TO BE DONE —
Convert every one of the records below into a Markdown table with the columns Number and Text, giving each non-blank line its own numbered row and leaving out blank lines.

EXTRACTED INFORMATION —
──────────

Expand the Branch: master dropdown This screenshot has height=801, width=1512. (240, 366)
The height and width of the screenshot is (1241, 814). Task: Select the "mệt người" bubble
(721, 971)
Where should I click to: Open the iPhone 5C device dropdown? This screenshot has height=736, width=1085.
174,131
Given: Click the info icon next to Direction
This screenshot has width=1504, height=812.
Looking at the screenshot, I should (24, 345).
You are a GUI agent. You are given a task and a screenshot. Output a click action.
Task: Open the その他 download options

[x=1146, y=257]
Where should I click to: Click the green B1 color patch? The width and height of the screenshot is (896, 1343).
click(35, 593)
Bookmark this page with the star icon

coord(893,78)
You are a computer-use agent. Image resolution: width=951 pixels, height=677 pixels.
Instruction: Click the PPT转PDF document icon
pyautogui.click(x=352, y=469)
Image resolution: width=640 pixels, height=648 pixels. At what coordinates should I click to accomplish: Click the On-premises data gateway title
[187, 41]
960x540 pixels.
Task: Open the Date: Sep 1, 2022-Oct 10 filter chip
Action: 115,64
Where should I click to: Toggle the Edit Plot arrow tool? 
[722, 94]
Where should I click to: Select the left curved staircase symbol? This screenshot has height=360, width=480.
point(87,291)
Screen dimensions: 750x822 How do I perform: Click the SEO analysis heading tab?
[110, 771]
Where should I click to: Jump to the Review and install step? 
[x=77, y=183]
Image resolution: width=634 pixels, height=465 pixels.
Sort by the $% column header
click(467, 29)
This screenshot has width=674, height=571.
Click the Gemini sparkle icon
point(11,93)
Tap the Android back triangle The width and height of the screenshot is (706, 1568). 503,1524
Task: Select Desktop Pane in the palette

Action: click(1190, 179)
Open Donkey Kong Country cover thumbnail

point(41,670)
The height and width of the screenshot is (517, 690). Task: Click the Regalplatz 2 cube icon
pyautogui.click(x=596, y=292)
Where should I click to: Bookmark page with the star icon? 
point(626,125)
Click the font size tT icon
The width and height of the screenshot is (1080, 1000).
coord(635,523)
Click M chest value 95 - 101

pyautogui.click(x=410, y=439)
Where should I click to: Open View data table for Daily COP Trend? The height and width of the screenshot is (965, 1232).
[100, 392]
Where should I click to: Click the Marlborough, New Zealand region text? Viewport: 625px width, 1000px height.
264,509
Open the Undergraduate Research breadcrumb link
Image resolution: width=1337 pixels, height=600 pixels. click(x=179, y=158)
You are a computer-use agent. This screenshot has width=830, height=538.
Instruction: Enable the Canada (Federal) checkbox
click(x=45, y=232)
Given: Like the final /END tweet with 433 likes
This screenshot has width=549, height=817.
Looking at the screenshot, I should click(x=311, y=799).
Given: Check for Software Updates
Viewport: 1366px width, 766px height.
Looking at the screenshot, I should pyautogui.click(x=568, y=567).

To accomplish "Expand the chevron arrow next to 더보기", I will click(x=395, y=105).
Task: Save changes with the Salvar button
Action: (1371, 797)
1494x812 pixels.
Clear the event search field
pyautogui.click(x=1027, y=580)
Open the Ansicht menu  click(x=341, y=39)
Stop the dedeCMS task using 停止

──────────

COMPLETED EXERCISE —
| Number | Text |
|---|---|
| 1 | Expand the Branch: master dropdown This screenshot has height=801, width=1512. (240, 366) |
| 2 | The height and width of the screenshot is (1241, 814). Task: Select the "mệt người" bubble |
| 3 | (721, 971) |
| 4 | Where should I click to: Open the iPhone 5C device dropdown? This screenshot has height=736, width=1085. |
| 5 | 174,131 |
| 6 | Given: Click the info icon next to Direction |
| 7 | This screenshot has width=1504, height=812. |
| 8 | Looking at the screenshot, I should (24, 345). |
| 9 | You are a GUI agent. You are given a task and a screenshot. Output a click action. |
| 10 | Task: Open the その他 download options |
| 11 | [x=1146, y=257] |
| 12 | Where should I click to: Click the green B1 color patch? The width and height of the screenshot is (896, 1343). |
| 13 | click(35, 593) |
| 14 | Bookmark this page with the star icon |
| 15 | coord(893,78) |
| 16 | You are a computer-use agent. Image resolution: width=951 pixels, height=677 pixels. |
| 17 | Instruction: Click the PPT转PDF document icon |
| 18 | pyautogui.click(x=352, y=469) |
| 19 | Image resolution: width=640 pixels, height=648 pixels. At what coordinates should I click to accomplish: Click the On-premises data gateway title |
| 20 | [187, 41] |
| 21 | 960x540 pixels. |
| 22 | Task: Open the Date: Sep 1, 2022-Oct 10 filter chip |
| 23 | Action: 115,64 |
| 24 | Where should I click to: Toggle the Edit Plot arrow tool?  |
| 25 | [722, 94] |
| 26 | Where should I click to: Select the left curved staircase symbol? This screenshot has height=360, width=480. |
| 27 | point(87,291) |
| 28 | Screen dimensions: 750x822 How do I perform: Click the SEO analysis heading tab? |
| 29 | [110, 771] |
| 30 | Where should I click to: Jump to the Review and install step?  |
| 31 | [x=77, y=183] |
| 32 | Image resolution: width=634 pixels, height=465 pixels. |
| 33 | Sort by the $% column header |
| 34 | click(467, 29) |
| 35 | This screenshot has width=674, height=571. |
| 36 | Click the Gemini sparkle icon |
| 37 | point(11,93) |
| 38 | Tap the Android back triangle The width and height of the screenshot is (706, 1568). 503,1524 |
| 39 | Task: Select Desktop Pane in the palette |
| 40 | Action: click(1190, 179) |
| 41 | Open Donkey Kong Country cover thumbnail |
| 42 | point(41,670) |
| 43 | The height and width of the screenshot is (517, 690). Task: Click the Regalplatz 2 cube icon |
| 44 | pyautogui.click(x=596, y=292) |
| 45 | Where should I click to: Bookmark page with the star icon?  |
| 46 | point(626,125) |
| 47 | Click the font size tT icon |
| 48 | The width and height of the screenshot is (1080, 1000). |
| 49 | coord(635,523) |
| 50 | Click M chest value 95 - 101 |
| 51 | pyautogui.click(x=410, y=439) |
| 52 | Where should I click to: Open View data table for Daily COP Trend? The height and width of the screenshot is (965, 1232). |
| 53 | [100, 392] |
| 54 | Where should I click to: Click the Marlborough, New Zealand region text? Viewport: 625px width, 1000px height. |
| 55 | 264,509 |
| 56 | Open the Undergraduate Research breadcrumb link |
| 57 | Image resolution: width=1337 pixels, height=600 pixels. click(x=179, y=158) |
| 58 | You are a computer-use agent. This screenshot has width=830, height=538. |
| 59 | Instruction: Enable the Canada (Federal) checkbox |
| 60 | click(x=45, y=232) |
| 61 | Given: Like the final /END tweet with 433 likes |
| 62 | This screenshot has width=549, height=817. |
| 63 | Looking at the screenshot, I should click(x=311, y=799). |
| 64 | Given: Check for Software Updates |
| 65 | Viewport: 1366px width, 766px height. |
| 66 | Looking at the screenshot, I should pyautogui.click(x=568, y=567). |
| 67 | To accomplish "Expand the chevron arrow next to 더보기", I will click(x=395, y=105). |
| 68 | Task: Save changes with the Salvar button |
| 69 | Action: (1371, 797) |
| 70 | 1494x812 pixels. |
| 71 | Clear the event search field |
| 72 | pyautogui.click(x=1027, y=580) |
| 73 | Open the Ansicht menu  click(x=341, y=39) |
| 74 | Stop the dedeCMS task using 停止 |